From the first line to the last, copy the data exactly.

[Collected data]
####
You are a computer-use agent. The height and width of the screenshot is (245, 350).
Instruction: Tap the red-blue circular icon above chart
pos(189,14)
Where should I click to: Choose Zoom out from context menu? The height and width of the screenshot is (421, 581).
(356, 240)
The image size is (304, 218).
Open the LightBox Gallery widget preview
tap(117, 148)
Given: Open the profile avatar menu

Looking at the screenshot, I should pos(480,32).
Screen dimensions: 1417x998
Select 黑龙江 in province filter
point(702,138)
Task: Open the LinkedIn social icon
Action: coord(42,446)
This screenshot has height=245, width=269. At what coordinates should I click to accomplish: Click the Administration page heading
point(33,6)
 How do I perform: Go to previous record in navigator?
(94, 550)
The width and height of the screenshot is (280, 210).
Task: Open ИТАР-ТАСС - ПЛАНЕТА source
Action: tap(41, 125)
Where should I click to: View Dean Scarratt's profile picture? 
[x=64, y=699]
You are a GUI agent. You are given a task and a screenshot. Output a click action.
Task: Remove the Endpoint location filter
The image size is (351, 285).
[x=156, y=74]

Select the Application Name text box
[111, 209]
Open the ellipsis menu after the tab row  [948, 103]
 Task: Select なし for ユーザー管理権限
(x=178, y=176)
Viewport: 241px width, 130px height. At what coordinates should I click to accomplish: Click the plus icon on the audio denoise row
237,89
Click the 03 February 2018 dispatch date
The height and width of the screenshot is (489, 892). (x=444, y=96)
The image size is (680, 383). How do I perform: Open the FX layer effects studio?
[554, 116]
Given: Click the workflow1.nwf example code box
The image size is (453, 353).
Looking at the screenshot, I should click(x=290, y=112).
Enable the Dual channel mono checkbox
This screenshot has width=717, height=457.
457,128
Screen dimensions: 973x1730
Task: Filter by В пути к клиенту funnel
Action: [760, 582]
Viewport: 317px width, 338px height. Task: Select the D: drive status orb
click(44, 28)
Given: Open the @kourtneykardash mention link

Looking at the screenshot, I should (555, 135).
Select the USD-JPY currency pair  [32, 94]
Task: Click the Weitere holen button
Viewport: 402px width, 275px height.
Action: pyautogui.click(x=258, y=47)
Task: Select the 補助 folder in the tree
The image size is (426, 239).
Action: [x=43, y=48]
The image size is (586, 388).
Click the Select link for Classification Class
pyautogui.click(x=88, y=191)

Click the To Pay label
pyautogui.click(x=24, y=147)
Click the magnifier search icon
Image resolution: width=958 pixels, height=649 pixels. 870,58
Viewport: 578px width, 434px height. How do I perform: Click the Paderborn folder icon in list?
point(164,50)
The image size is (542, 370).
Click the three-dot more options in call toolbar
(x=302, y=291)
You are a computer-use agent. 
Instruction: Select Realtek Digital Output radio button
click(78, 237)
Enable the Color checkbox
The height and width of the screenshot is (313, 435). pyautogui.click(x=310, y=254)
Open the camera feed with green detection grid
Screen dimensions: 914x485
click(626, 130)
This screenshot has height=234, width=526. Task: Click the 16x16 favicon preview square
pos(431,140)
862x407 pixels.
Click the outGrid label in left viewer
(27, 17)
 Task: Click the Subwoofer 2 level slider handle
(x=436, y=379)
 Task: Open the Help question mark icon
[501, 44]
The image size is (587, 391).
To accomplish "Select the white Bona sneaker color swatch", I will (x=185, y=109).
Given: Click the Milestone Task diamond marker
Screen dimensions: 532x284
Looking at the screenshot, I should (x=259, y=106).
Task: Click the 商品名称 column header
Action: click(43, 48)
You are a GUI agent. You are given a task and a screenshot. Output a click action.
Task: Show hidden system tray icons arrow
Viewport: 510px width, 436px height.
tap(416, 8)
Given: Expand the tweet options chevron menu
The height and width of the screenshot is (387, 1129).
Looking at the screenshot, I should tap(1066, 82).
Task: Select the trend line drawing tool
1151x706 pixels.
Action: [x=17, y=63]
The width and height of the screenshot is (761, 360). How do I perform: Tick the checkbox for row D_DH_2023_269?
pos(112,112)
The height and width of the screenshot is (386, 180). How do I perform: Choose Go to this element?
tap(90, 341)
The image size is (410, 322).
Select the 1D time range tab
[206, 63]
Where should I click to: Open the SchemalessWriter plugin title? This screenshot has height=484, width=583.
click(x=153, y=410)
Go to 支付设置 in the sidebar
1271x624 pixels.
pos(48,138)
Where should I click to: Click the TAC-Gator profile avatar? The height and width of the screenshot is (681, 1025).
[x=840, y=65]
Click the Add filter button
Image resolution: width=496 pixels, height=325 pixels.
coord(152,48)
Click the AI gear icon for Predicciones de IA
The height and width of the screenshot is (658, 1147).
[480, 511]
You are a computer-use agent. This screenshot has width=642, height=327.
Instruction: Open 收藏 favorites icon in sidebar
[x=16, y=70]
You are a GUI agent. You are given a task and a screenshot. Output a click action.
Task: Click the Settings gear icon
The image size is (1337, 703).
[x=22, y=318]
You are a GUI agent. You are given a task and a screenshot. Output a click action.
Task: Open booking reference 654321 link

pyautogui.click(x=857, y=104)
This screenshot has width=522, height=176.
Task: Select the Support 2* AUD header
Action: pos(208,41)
####
◆ Problem solution
You are a computer-use agent. The height and width of the screenshot is (245, 350).
Instruction: Tap the red-blue circular icon above chart
pos(189,14)
Where should I click to: Choose Zoom out from context menu? The height and width of the screenshot is (421, 581).
(356, 240)
The image size is (304, 218).
Open the LightBox Gallery widget preview
tap(117, 148)
Given: Open the profile avatar menu

Looking at the screenshot, I should pos(480,32).
Screen dimensions: 1417x998
Select 黑龙江 in province filter
point(702,138)
Task: Open the LinkedIn social icon
Action: coord(42,446)
This screenshot has height=245, width=269. At what coordinates should I click to accomplish: Click the Administration page heading
point(33,6)
 How do I perform: Go to previous record in navigator?
(94, 550)
The width and height of the screenshot is (280, 210).
Task: Open ИТАР-ТАСС - ПЛАНЕТА source
Action: tap(41, 125)
Where should I click to: View Dean Scarratt's profile picture? 
[x=64, y=699]
You are a GUI agent. You are given a task and a screenshot. Output a click action.
Task: Remove the Endpoint location filter
The image size is (351, 285).
[x=156, y=74]

Select the Application Name text box
[111, 209]
Open the ellipsis menu after the tab row  [948, 103]
 Task: Select なし for ユーザー管理権限
(x=178, y=176)
Viewport: 241px width, 130px height. At what coordinates should I click to accomplish: Click the plus icon on the audio denoise row
237,89
Click the 03 February 2018 dispatch date
The height and width of the screenshot is (489, 892). (x=444, y=96)
The image size is (680, 383). How do I perform: Open the FX layer effects studio?
[554, 116]
Given: Click the workflow1.nwf example code box
The image size is (453, 353).
Looking at the screenshot, I should click(x=290, y=112).
Enable the Dual channel mono checkbox
This screenshot has width=717, height=457.
457,128
Screen dimensions: 973x1730
Task: Filter by В пути к клиенту funnel
Action: [760, 582]
Viewport: 317px width, 338px height. Task: Select the D: drive status orb
click(44, 28)
Given: Open the @kourtneykardash mention link

Looking at the screenshot, I should (555, 135).
Select the USD-JPY currency pair  [32, 94]
Task: Click the Weitere holen button
Viewport: 402px width, 275px height.
Action: pyautogui.click(x=258, y=47)
Task: Select the 補助 folder in the tree
The image size is (426, 239).
Action: [x=43, y=48]
The image size is (586, 388).
Click the Select link for Classification Class
pyautogui.click(x=88, y=191)

Click the To Pay label
pyautogui.click(x=24, y=147)
Click the magnifier search icon
Image resolution: width=958 pixels, height=649 pixels. 870,58
Viewport: 578px width, 434px height. How do I perform: Click the Paderborn folder icon in list?
point(164,50)
The image size is (542, 370).
Click the three-dot more options in call toolbar
(x=302, y=291)
You are a computer-use agent. 
Instruction: Select Realtek Digital Output radio button
click(78, 237)
Enable the Color checkbox
The height and width of the screenshot is (313, 435). pyautogui.click(x=310, y=254)
Open the camera feed with green detection grid
Screen dimensions: 914x485
click(626, 130)
This screenshot has height=234, width=526. Task: Click the 16x16 favicon preview square
pos(431,140)
862x407 pixels.
Click the outGrid label in left viewer
(27, 17)
 Task: Click the Subwoofer 2 level slider handle
(x=436, y=379)
 Task: Open the Help question mark icon
[501, 44]
The image size is (587, 391).
To accomplish "Select the white Bona sneaker color swatch", I will (x=185, y=109).
Given: Click the Milestone Task diamond marker
Screen dimensions: 532x284
Looking at the screenshot, I should (x=259, y=106).
Task: Click the 商品名称 column header
Action: click(43, 48)
You are a GUI agent. You are given a task and a screenshot. Output a click action.
Task: Show hidden system tray icons arrow
Viewport: 510px width, 436px height.
tap(416, 8)
Given: Expand the tweet options chevron menu
The height and width of the screenshot is (387, 1129).
Looking at the screenshot, I should tap(1066, 82).
Task: Select the trend line drawing tool
1151x706 pixels.
Action: [x=17, y=63]
The width and height of the screenshot is (761, 360). How do I perform: Tick the checkbox for row D_DH_2023_269?
pos(112,112)
The height and width of the screenshot is (386, 180). How do I perform: Choose Go to this element?
tap(90, 341)
The image size is (410, 322).
Select the 1D time range tab
[206, 63]
Where should I click to: Open the SchemalessWriter plugin title? This screenshot has height=484, width=583.
click(x=153, y=410)
Go to 支付设置 in the sidebar
1271x624 pixels.
pos(48,138)
Where should I click to: Click the TAC-Gator profile avatar? The height and width of the screenshot is (681, 1025).
[x=840, y=65]
Click the Add filter button
Image resolution: width=496 pixels, height=325 pixels.
coord(152,48)
Click the AI gear icon for Predicciones de IA
The height and width of the screenshot is (658, 1147).
[480, 511]
You are a computer-use agent. This screenshot has width=642, height=327.
Instruction: Open 收藏 favorites icon in sidebar
[x=16, y=70]
You are a GUI agent. You are given a task and a screenshot. Output a click action.
Task: Click the Settings gear icon
The image size is (1337, 703).
[x=22, y=318]
You are a GUI agent. You are given a task and a screenshot. Output a click action.
Task: Open booking reference 654321 link

pyautogui.click(x=857, y=104)
This screenshot has width=522, height=176.
Task: Select the Support 2* AUD header
Action: pos(208,41)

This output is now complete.